La crise, qui est pire au printemps et en été, découle de divers facteurs. Du fait que moins de neige tombe sur les montagnes en raison des changements climatiques, les rivières habituellement alimentées par la fonte des glaciers n’ont plus assez d’eau. L’Ouzbékistan et le Kirghizistan doivent se partager cette source d’eau qui s’épuise et, lorsque les agriculteurs ouzbeks de l’autre côté de la frontière commencent à irriguer leurs champs au printemps, les agriculteurs kirghizes situés en aval de la rivière font face à des pénuries en eau.

Le manque d’accès à de l’eau d’irrigation dans cette région, où l’agriculture est le secteur de base, a de graves conséquences. Ce sont souvent les femmes et les filles qui en supportent les principales conséquences, car la collecte de l’eau est considérée comme une tâche réservée aux femmes. Avec l’appauvrissement de la source d’eau, elles doivent marcher plus loin et plus longtemps pour trouver de l’eau, même une fois la nuit tombée.

« Le manque d’accès à l’eau nuit à la production agricole, à la sécurité alimentaire et aux opportunités commerciales dans le bazaar local », explique Mme Teshebayeva. « La collecte d’eau par les femmes au beau milieu de la nuit est démoralisante, car cela les expose à des risques de violence, et transporter de l’eau sur de longues distances peut avoir des conséquences à long terme sur la santé ».

Il y a deux ans, Mme Teshebayeva a décidé de prendre les choses en mains en mobilisant un groupe autonome de femmes afin de revendiquer un accès égal aux ressources d’eau dans sa communauté. Au départ, elle a commencé par assister aux réunions de l’association des consommateurs d’eau du village, qui étaient dominées par des hommes, et les décisions concernant l’accès à l’eau étaient jusque-là prises sans les femmes.

> CONSIGNE ÉCRITE A: Recopiez fidèlement, dans l'extrait sur la pénurie d'eau au Kirghizistan, le segment qui va de « Le manque d’accès à de » jusqu'à « la nuit tombée. ».
> CONSIGNE ÉCRITE B: Prolongez le texte sur la pénurie d'eau au Kirghizistan en reprenant après sa dernière phrase.

> DONNÉES FOURNIES:
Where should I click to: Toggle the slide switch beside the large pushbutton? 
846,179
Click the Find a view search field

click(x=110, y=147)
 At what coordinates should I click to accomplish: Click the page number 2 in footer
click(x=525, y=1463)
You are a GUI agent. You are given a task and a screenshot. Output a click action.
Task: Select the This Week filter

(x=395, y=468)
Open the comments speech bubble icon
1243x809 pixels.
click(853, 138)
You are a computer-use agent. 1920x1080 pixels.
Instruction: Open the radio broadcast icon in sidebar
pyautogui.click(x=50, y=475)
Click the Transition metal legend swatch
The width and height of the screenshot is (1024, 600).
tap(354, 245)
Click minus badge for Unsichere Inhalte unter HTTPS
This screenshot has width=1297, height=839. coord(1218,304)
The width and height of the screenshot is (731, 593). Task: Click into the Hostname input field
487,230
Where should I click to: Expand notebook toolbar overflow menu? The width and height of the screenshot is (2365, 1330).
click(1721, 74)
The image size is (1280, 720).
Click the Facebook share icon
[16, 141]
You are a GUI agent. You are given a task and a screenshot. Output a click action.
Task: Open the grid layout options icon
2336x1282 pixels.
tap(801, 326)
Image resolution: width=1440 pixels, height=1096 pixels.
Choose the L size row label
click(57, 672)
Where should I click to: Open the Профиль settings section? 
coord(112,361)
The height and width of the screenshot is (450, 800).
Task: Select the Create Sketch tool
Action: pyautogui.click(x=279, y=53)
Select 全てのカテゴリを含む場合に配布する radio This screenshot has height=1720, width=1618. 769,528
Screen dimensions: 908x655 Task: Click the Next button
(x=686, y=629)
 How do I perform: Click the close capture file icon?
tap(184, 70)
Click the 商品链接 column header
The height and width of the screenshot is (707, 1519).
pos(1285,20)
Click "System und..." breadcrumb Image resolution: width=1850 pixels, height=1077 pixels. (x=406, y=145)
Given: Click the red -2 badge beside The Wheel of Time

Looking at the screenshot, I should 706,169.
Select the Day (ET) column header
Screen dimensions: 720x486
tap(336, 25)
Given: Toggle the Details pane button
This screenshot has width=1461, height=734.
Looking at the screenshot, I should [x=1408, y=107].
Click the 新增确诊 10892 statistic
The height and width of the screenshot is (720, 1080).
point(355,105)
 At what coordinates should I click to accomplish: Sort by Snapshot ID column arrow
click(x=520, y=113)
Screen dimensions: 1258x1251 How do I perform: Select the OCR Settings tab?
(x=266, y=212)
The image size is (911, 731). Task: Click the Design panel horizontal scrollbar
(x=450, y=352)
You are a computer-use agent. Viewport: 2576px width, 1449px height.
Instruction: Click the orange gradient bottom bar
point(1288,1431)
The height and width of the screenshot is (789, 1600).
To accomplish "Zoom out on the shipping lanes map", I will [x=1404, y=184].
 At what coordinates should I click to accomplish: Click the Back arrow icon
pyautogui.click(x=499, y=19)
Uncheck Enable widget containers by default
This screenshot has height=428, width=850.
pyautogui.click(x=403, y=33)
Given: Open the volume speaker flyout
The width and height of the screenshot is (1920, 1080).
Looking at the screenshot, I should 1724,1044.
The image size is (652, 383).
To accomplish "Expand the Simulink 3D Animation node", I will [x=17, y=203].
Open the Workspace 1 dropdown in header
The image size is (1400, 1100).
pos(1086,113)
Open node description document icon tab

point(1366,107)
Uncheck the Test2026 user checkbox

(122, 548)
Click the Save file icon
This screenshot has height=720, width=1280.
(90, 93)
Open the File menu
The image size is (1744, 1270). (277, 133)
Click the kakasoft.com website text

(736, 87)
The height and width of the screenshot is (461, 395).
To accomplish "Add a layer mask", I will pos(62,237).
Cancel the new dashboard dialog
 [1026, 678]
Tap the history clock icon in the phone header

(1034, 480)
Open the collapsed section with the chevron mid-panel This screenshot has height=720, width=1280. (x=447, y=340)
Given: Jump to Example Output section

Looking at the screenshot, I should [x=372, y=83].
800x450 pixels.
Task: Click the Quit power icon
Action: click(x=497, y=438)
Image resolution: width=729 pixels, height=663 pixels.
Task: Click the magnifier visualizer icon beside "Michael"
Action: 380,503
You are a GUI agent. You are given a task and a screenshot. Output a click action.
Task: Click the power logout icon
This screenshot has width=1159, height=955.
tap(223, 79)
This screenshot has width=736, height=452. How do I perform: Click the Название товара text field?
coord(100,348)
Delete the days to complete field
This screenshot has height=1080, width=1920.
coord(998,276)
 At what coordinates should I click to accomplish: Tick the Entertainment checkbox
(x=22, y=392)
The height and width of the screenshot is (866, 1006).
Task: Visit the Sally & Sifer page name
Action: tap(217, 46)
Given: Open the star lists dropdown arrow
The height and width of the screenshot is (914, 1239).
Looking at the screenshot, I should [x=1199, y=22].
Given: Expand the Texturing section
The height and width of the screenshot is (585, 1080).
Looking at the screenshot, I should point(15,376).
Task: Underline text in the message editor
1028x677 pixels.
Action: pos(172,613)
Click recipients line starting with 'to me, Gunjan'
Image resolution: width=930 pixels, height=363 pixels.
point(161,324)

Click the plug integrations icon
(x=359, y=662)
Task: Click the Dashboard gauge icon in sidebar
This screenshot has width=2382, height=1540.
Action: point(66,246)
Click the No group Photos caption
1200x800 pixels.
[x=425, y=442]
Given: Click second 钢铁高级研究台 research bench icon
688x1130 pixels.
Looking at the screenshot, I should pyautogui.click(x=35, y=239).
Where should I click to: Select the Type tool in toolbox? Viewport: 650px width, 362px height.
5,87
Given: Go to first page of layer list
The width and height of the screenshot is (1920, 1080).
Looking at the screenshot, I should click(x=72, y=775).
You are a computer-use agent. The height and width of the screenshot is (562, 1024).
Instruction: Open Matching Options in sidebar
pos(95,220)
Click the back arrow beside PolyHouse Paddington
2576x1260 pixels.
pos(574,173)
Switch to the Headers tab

> RÉPONSE RÉDIGÉE A:
Le manque d’accès à de l’eau d’irrigation dans cette région, où l’agriculture est le secteur de base, a de graves conséquences. Ce sont souvent les femmes et les filles qui en supportent les principales conséquences, car la collecte de l’eau est considérée comme une tâche réservée aux femmes. Avec l’appauvrissement de la source d’eau, elles doivent marcher plus loin et plus longtemps pour trouver de l’eau, même une fois la nuit tombée.

> RÉPONSE RÉDIGÉE B:
Shakhodat Teshebayeva partage ses conseils en matière de gestion de l'eau avec des femmes de différentes régions. Photo: Jalal-Abad, Service de conseil rural

« Quand j’ai commencé à participer aux réunions, un grand nombre de personnes ont dit dans mon dos que c’était parce que je n’avais rien de mieux à faire », a déclaré Mme Teshebayeva. Mais toutes ces rumeurs ne l’ont pas dissuadée. Lors des réunions, Mme Teshebayeva a continué d’exprimer les difficultés auxquelles les femmes sont confrontées et a proposé des solutions. Elle est devenue la première femme de toute l’histoire de son village à plaider en faveur de la participation des femmes à la gestion de l’eau. 

Par le biais d’un projet de subsistance financé par le gouvernement de la Finlande, ONU Femmes a facilité l’établissement de 14 groupes autonomes de femmes dans le sud du Kirghizistan, qui comptent aujourd’hui 170 membres. Le projet comprenait une formation à l’acquisition de compétences en vue d’accroître les revenus des femmes et de les mettre en contact avec les associations de consommateurs d’eau et les gouvernements autonomes locaux, afin qu’elles puissent se faire entendre dans les décisions sur la gestion de l’eau qui affectent leur quotidien, leurs moyens de subsistance et leur sécurité.

« Avant le lancement du projet, la situation était difficile pour les femmes. Les femmes avaient peur lorsqu’elles devaient irriguer les champs pendant la nuit », poursuit Mme Teshebayeva. « Nous ne collections l’eau qu’à tour de rôle selon le calendrier convenu lors des assemblées publiques, auxquelles les femmes n’avaient pas droit à la parole ». En conséquence, la plupart des femmes se sentaient en danger et les récoltes étaient faibles, car elles manquaient souvent leur tour en raison des problèmes de sécurité.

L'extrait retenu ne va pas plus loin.